Responsabilizamos não apenas o governo de Piñera neste cenário, mas cada governo da vez que aprofundou a militarização do território mapuche, criminalizando sua luta com montagens e ataques às comunidades; ao mesmo tempo que com leis amparadas na constituição de Pinochet, favorecem as grandes transnacionais do ramo florestal e energético, explorando não só territórios, mas também sua força de trabalho, muitos deles trabalhadores explorados nas próprias comunidades Mapuche. Hoje, a região da Araucanía, é uma das zonas mais pobres do país, baseada no atraso para manter assim suas condições de exploração e opressão.

Mas, somos milhares que estamos junto ao povo mapuche. Sua bandeira foi símbolo da nossa rebelião onde gritamos pela liberdade dos presos, contra o racismo e a opressão, pela derrogação da lei anti-terrorista, e pelo direito à auto-determinação frente à opressão histórica do Povo Mapuche. Sabemos que tanto os anseios da rebelião de Outubro que buscam derrubar este modelo neoliberal e capitalista, como a luta ancestral pelas reivindicações históricas do povo mapuche, terão uma dura resposta por parte do Estado, os aparatos repressivos e os grupos de choque organizados por grandes empresários, latifundiários, assim como demonstrou o que ocorreu na noite de sábado. A este fascismo institucional e colonial é necessário dizer um forte: Não passarão!

Por isso precisamos ser claros. Esse ataque não pode passar. Se os deixamos passar, a direita e os grupos de choque ficarão encorajados para novas ações, não só contra as comunidades e suas lutas, mas também contra a classe operária, contra o povo pobre, mulheres e jovens que se organizam pelos seus direitos e contra o regime herdado da ditadura. Se deixamos passar esse ataque, seremos mais débeis e a repressão estatal será fortalecida.

É momento de colocar em ação uma enorme solidariedade e mobilização repudiando este ataque e em solidariedade com a causa mapuche, pela liberdade dos presos.

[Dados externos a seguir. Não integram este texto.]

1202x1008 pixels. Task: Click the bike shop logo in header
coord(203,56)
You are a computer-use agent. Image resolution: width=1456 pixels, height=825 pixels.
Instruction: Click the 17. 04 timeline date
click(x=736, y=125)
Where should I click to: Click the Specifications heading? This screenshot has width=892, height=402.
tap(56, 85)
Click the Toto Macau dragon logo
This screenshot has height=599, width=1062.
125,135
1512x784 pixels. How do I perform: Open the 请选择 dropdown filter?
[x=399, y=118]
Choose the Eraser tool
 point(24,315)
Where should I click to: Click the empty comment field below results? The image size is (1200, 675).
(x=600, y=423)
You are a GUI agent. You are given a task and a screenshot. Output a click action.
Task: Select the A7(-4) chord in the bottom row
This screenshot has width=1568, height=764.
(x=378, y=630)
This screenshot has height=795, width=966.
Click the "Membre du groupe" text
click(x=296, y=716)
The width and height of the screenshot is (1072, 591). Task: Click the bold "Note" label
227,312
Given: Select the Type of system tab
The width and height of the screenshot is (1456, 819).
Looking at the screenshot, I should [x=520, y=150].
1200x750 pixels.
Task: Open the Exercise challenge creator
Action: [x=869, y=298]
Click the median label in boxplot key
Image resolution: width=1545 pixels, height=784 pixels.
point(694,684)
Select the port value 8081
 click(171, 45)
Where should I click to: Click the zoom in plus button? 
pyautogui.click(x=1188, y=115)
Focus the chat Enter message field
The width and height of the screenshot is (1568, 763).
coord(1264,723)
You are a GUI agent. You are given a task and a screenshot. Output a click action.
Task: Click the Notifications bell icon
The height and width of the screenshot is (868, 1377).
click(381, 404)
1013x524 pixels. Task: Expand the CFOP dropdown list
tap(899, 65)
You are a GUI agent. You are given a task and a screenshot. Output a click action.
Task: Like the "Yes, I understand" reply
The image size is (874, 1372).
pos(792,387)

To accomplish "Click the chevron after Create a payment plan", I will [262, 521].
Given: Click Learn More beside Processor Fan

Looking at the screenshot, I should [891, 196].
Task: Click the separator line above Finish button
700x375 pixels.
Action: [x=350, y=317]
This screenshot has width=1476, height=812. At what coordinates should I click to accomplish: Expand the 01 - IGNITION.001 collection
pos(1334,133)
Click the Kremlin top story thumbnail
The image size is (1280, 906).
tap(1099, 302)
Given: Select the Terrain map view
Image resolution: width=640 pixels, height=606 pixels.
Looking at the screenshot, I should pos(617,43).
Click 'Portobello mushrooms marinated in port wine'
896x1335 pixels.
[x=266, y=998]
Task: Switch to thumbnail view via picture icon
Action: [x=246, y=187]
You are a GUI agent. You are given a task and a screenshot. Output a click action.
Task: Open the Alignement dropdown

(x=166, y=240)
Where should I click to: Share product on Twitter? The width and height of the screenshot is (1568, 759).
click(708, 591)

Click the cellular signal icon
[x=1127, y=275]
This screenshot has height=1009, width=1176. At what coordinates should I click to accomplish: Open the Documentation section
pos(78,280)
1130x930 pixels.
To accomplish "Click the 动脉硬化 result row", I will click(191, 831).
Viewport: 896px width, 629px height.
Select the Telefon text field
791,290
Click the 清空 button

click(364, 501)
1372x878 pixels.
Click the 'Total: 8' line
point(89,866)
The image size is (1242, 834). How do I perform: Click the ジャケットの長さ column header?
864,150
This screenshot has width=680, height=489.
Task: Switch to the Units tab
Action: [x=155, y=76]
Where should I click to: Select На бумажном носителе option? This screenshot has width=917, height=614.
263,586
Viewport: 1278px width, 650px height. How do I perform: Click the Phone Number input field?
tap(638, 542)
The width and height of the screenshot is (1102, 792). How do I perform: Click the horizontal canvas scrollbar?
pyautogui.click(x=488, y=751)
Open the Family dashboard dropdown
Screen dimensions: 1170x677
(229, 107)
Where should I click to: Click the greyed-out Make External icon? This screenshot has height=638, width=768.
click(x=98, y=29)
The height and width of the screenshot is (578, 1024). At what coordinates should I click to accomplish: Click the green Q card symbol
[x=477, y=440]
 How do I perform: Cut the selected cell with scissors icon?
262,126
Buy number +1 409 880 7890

Uma enorme solidariedade é a única forma de frear isso.

Por isso o chamado aos sindicatos e organismos de trabalhadores como a CUT, Mesa de Unidade Social, União Portuária, guardas florestais, comunidades e organizações como Assembleias Territoriais e populares, estudantis como a Confech, ACES e CONES, de Direitos Humanos e da esquerda, devemos convocar assembleias imediatamente, rumo a mobilizações em defesa e uma ampla campanha pela liberdade dos presos mapuche, e pena queda da lei anti-protesto e anti-terrorista.

Esta luta deve ser agora. As organizações de massa não podem mais virar a cara, seria criminoso. Na região de La Araucanía, a partir da Assembléia Popular de Temuco devemos convocar à ação com um chamado unitário, e além de chamar todas as organizações, também convocar para essa luta os guardas florestais que são uma grande fortaleza na região, capaz de equilibrar a nossa favor esta e outras lutas

Neste sentido, temos convicção da importância da aliança estratégica do povo mapuche com a classe trabalhadora, já que será através desta unidade operária e popular que se abre a possibilidade de uma expropriação das grandes indústrias, sob controle das trabalhadoras e dos trabalhadores, tomando nas suas mãos o direito de decidir o futuro destas indústrias, em seu direito à auto-determinação nacional e território mapuche; batalha que vai ligada à luta por uma verdadeira Assembleia Constituinte Livre e Soberana e mobilização do conjunto do povo trabalhador junto às comunidades mapuche.